Re: [bug report] worker watchdog timeout in dispatch loop for null_blk

Ming Lei <ming.lei@xxxxxxxxxx> · Thu, 10 Mar 2022 18:00:56 +0800

On Thu, Mar 10, 2022 at 09:16:50AM +0000, Shinichiro Kawasaki wrote:
> This issue does not look critical, but let me share it to ask comments for fix.
> 
> When fio command with 40 jobs [1] is run for a null_blk device with memory
> backing and mq-deadline scheduler, kernel reports a BUG message [2]. The
> workqueue watchdog reports that kblockd blk_mq_run_work_fn keeps on running
> more than 30 seconds and other work can not run. The 40 fio jobs keep on
> creating many read requests to a single null_blk device, then the every time
> the mq_run task calls __blk_mq_do_dispatch_sched(), it returns ret == 1 which
> means more than one request was dispatched. Hence, the while loop in
> blk_mq_do_dispatch_sched() does not break.
> 
> static int blk_mq_do_dispatch_sched(struct blk_mq_hw_ctx *hctx)
> {
>         int ret;
> 
>         do {
>                ret = __blk_mq_do_dispatch_sched(hctx);
>         } while (ret == 1);
> 
>         return ret;
> }
> 
> The BUG message was observed when I ran blktests block/005 with various
> conditions on a system with 40 CPUs. It was observed with kernel version
> v5.16-rc1 through v5.17-rc7. The trigger commit was 0a593fbbc245 ("null_blk:
> poll queue support"). This commit added blk_mq_ops.map_queues callback. I
> guess it changed dispatch behavior for null_blk devices and triggered the
> BUG message.

It is one blk-mq soft lockup issue in dispatch side, and shouldn't be related
with 0a593fbbc245.

If queueing requests is faster than dispatching, the issue will be triggered
sooner or later, especially easy to trigger in SQ device. I am sure it can
be triggered on scsi debug, even saw such report on ahci.

> 
> I'm not so sure if we really need to fix this issue. It does not seem the real
> world problem since it is observed only with null_blk. The real block devices
> have slower IO operation then the dispatch should stop sooner when the hardware
> queue gets full. Also the 40 jobs for single device is not realistic workload.
> 
> Having said that, it does not feel right that other works are pended during
> dispatch for null_blk devices. To avoid the BUG message, I can think of two
> fix approaches.
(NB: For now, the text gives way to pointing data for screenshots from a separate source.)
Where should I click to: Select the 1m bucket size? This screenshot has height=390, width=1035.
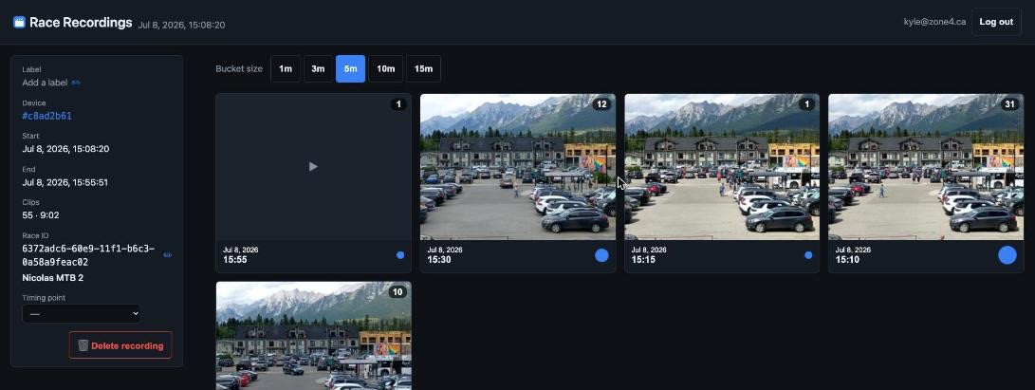pyautogui.click(x=286, y=68)
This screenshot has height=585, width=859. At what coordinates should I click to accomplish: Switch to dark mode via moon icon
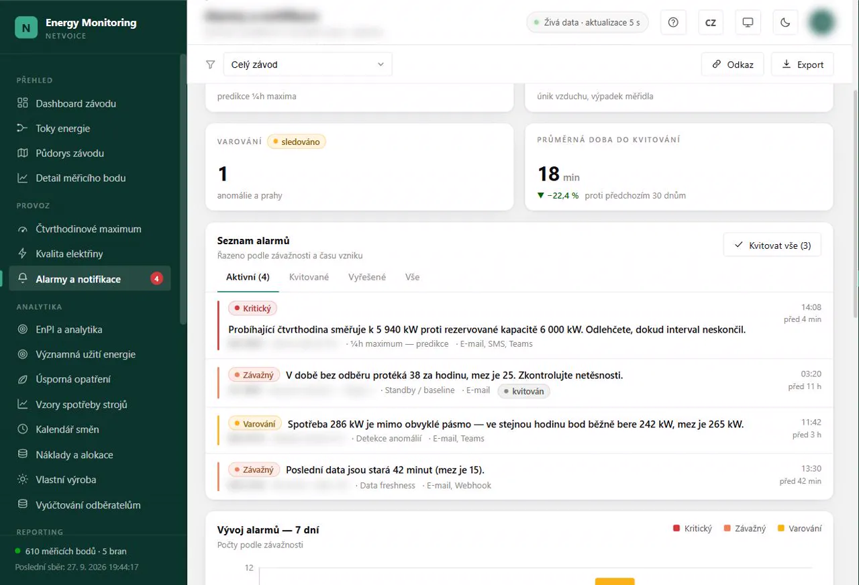(x=785, y=22)
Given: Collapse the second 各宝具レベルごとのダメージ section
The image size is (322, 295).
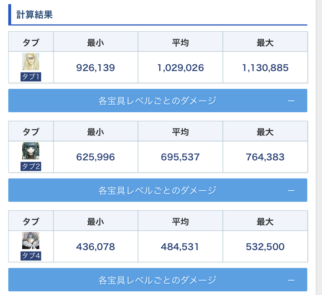Looking at the screenshot, I should click(157, 190).
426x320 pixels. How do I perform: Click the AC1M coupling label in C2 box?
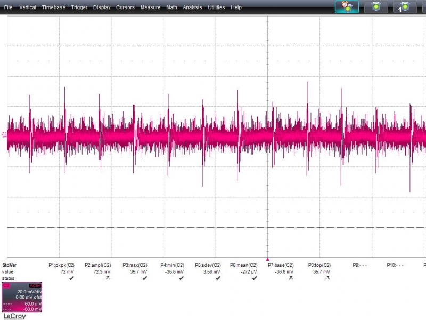click(35, 286)
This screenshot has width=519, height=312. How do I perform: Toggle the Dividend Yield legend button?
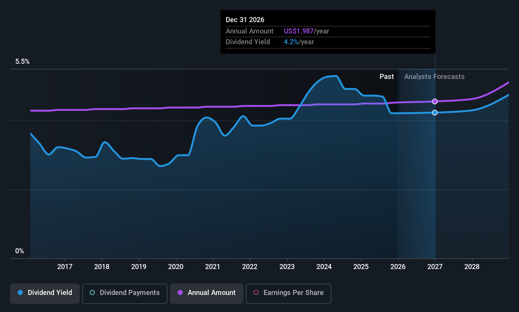[x=45, y=293]
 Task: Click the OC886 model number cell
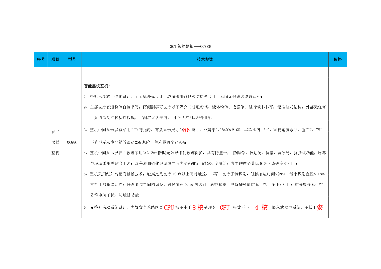coord(72,142)
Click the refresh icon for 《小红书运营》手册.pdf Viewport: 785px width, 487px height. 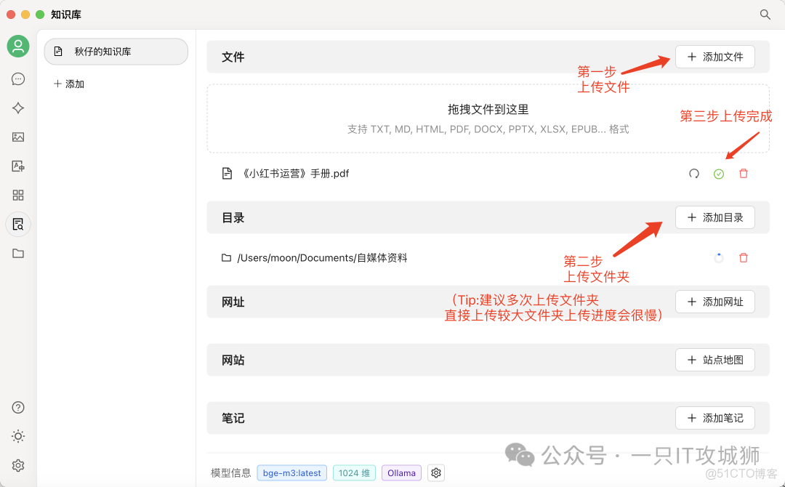(696, 173)
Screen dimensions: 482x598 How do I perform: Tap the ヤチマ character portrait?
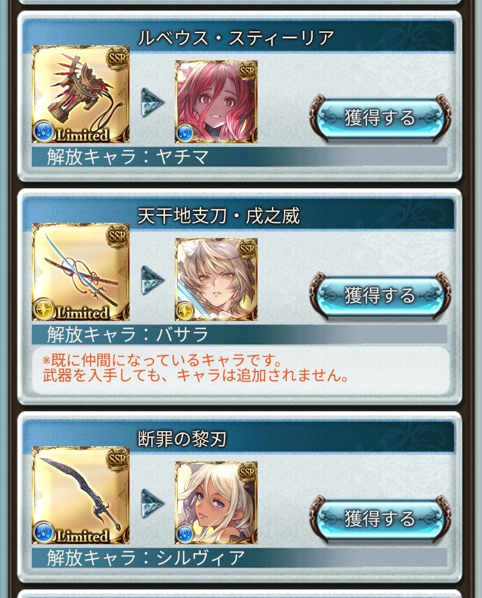pos(216,102)
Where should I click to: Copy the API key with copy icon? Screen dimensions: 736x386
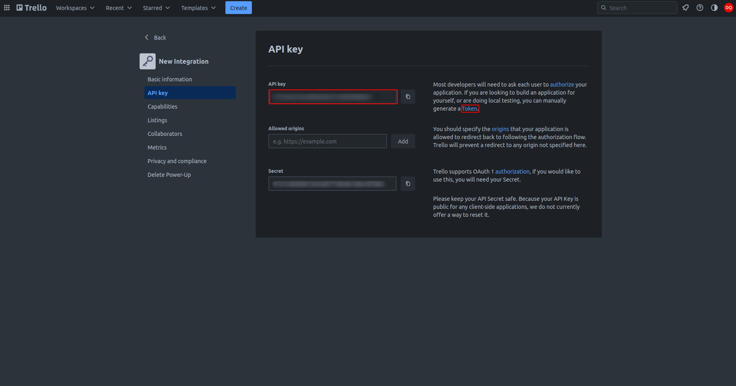408,97
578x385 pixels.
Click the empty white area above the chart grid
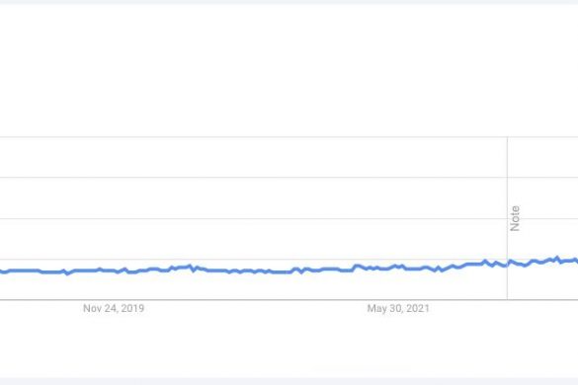(x=289, y=70)
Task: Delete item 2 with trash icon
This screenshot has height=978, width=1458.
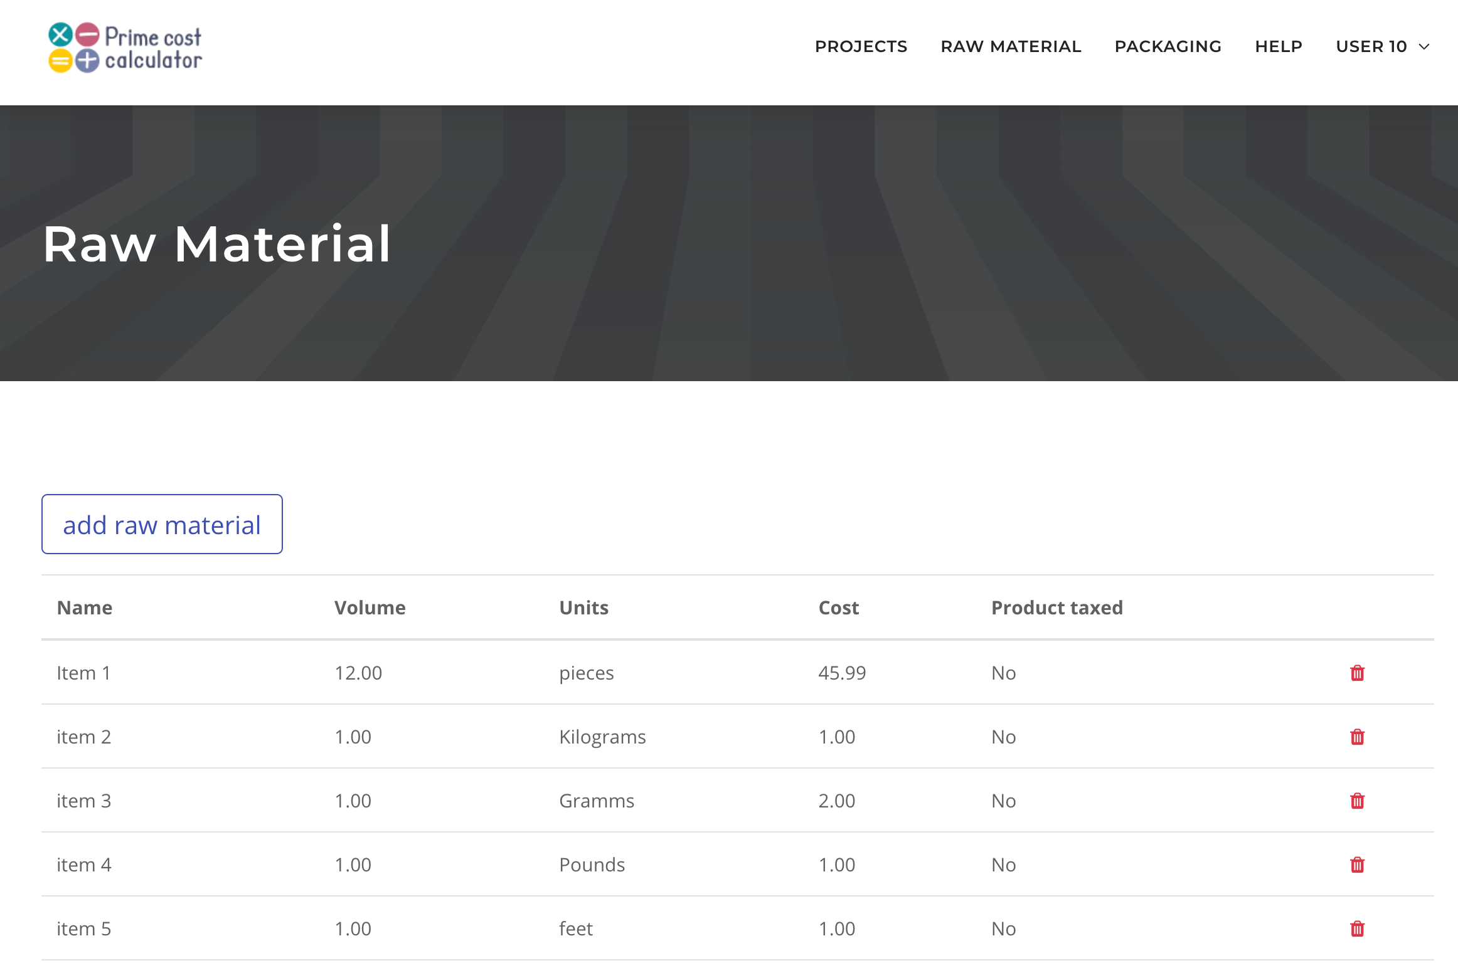Action: point(1357,737)
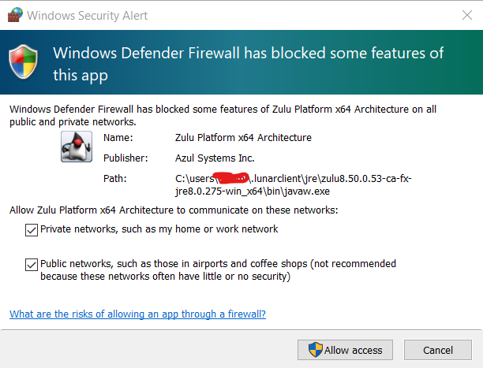483x368 pixels.
Task: Click the 'Allow Zulu Platform... to communicate' text
Action: (174, 210)
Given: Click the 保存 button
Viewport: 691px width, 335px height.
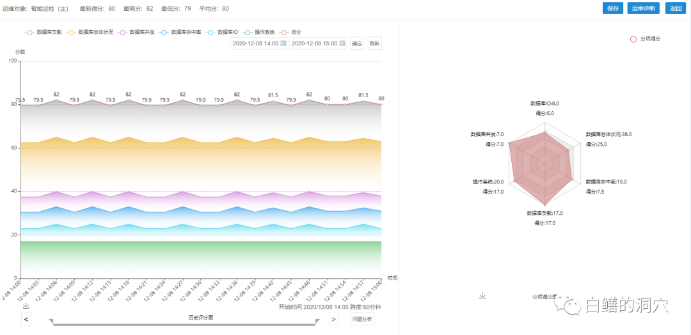Looking at the screenshot, I should 612,8.
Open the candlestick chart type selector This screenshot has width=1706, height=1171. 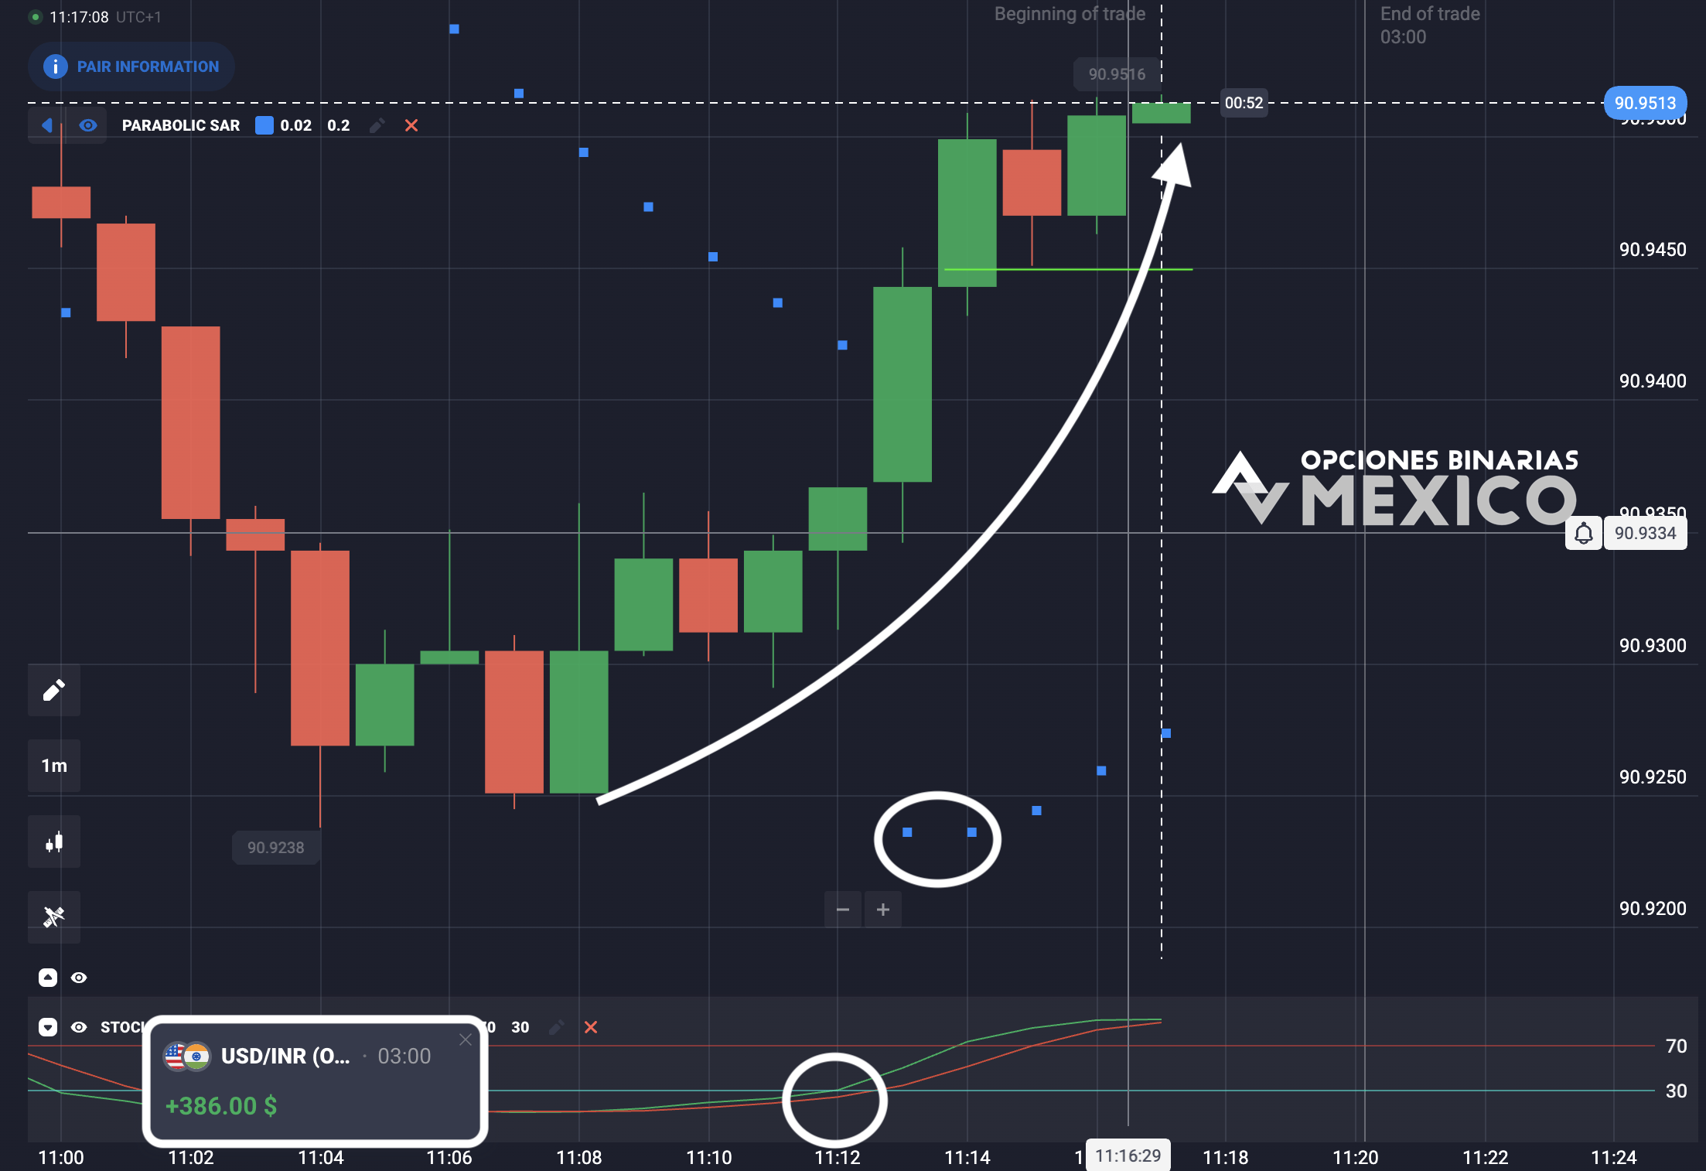coord(53,842)
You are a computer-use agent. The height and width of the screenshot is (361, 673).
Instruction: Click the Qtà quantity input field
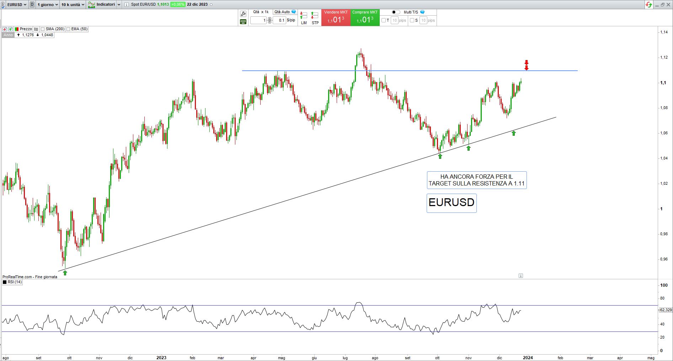pyautogui.click(x=258, y=20)
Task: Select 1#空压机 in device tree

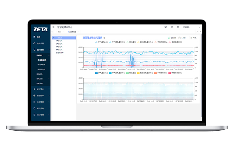Action: click(59, 41)
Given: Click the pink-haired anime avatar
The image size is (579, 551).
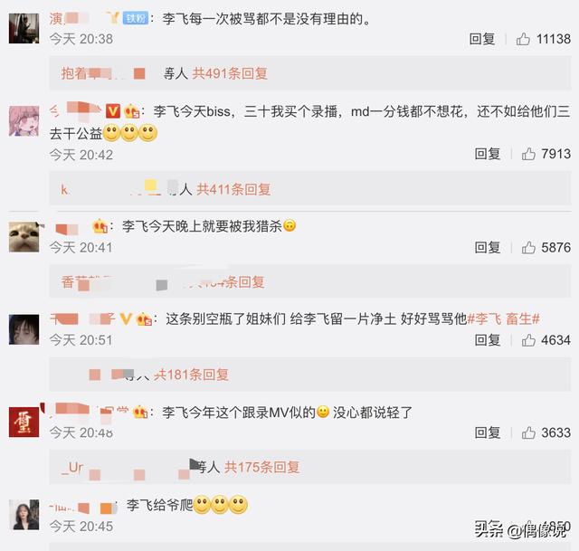Looking at the screenshot, I should coord(24,121).
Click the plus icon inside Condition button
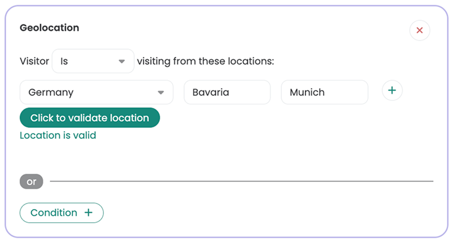The height and width of the screenshot is (243, 454). click(x=88, y=213)
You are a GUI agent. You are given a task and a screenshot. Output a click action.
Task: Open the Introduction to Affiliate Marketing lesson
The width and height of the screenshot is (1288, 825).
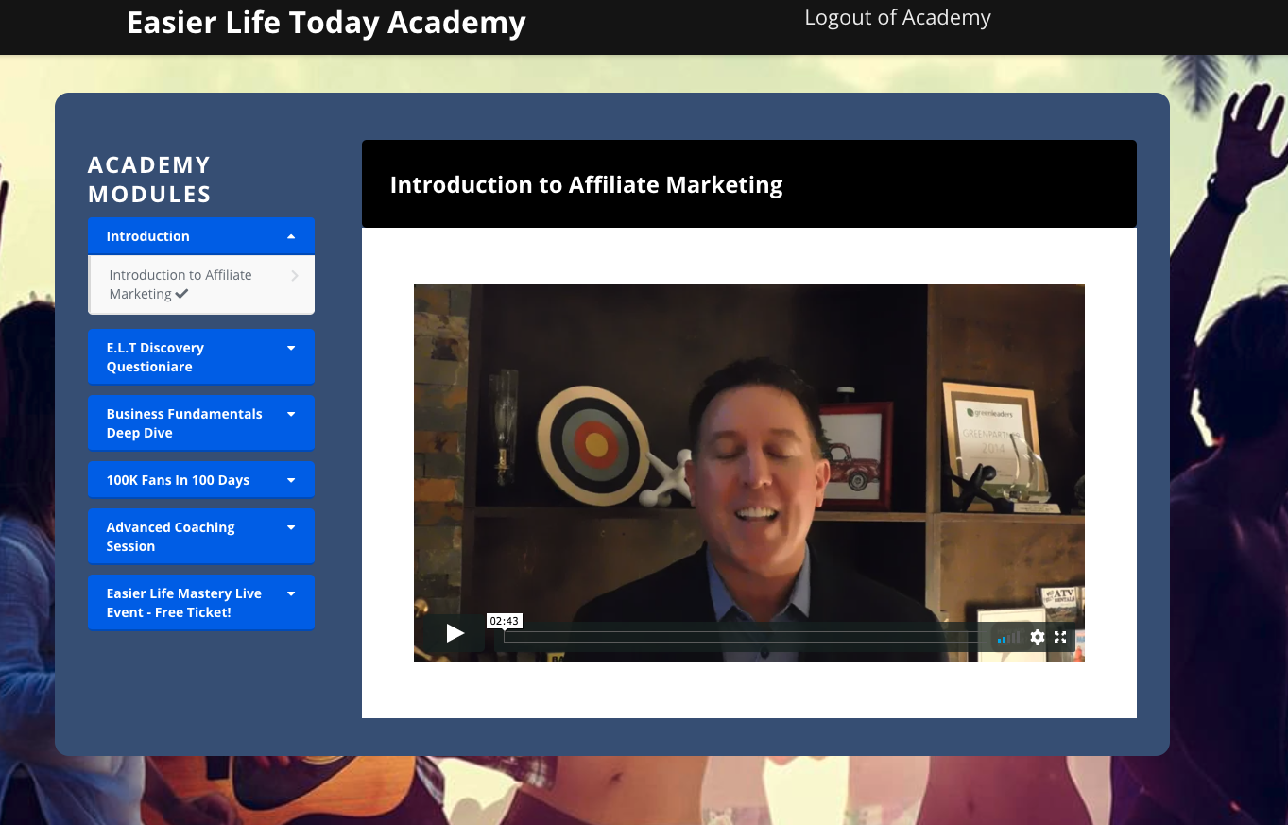tap(180, 284)
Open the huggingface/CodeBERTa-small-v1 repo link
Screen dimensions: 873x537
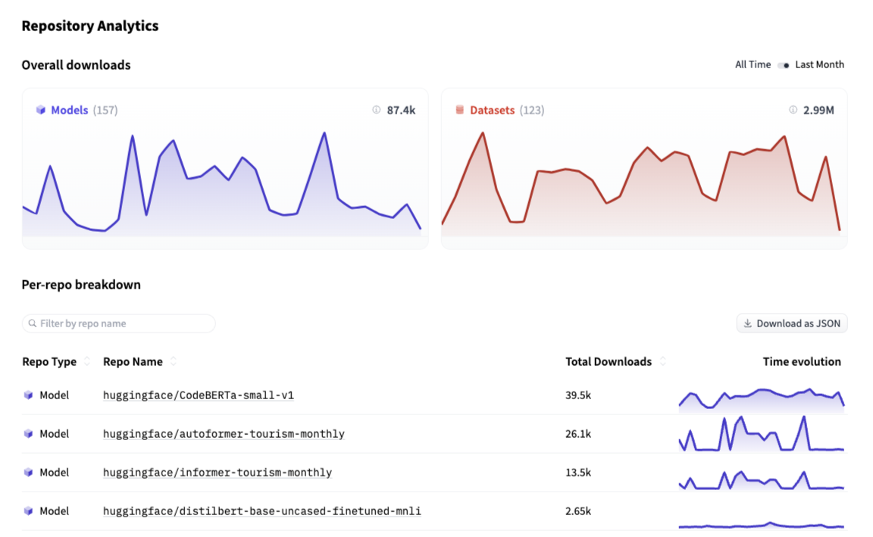tap(199, 395)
First one is to break the while loop in blk_mq_do_dispatch_sched
> using a loop counter [3] (or jiffies timeout check).

This way could work, but the queue need to be re-run after breaking
caused by max dispatch number. cond_resched() might be the simplest way,
but it can't be used here because of rcu/srcu read lock.

Thanks,
Ming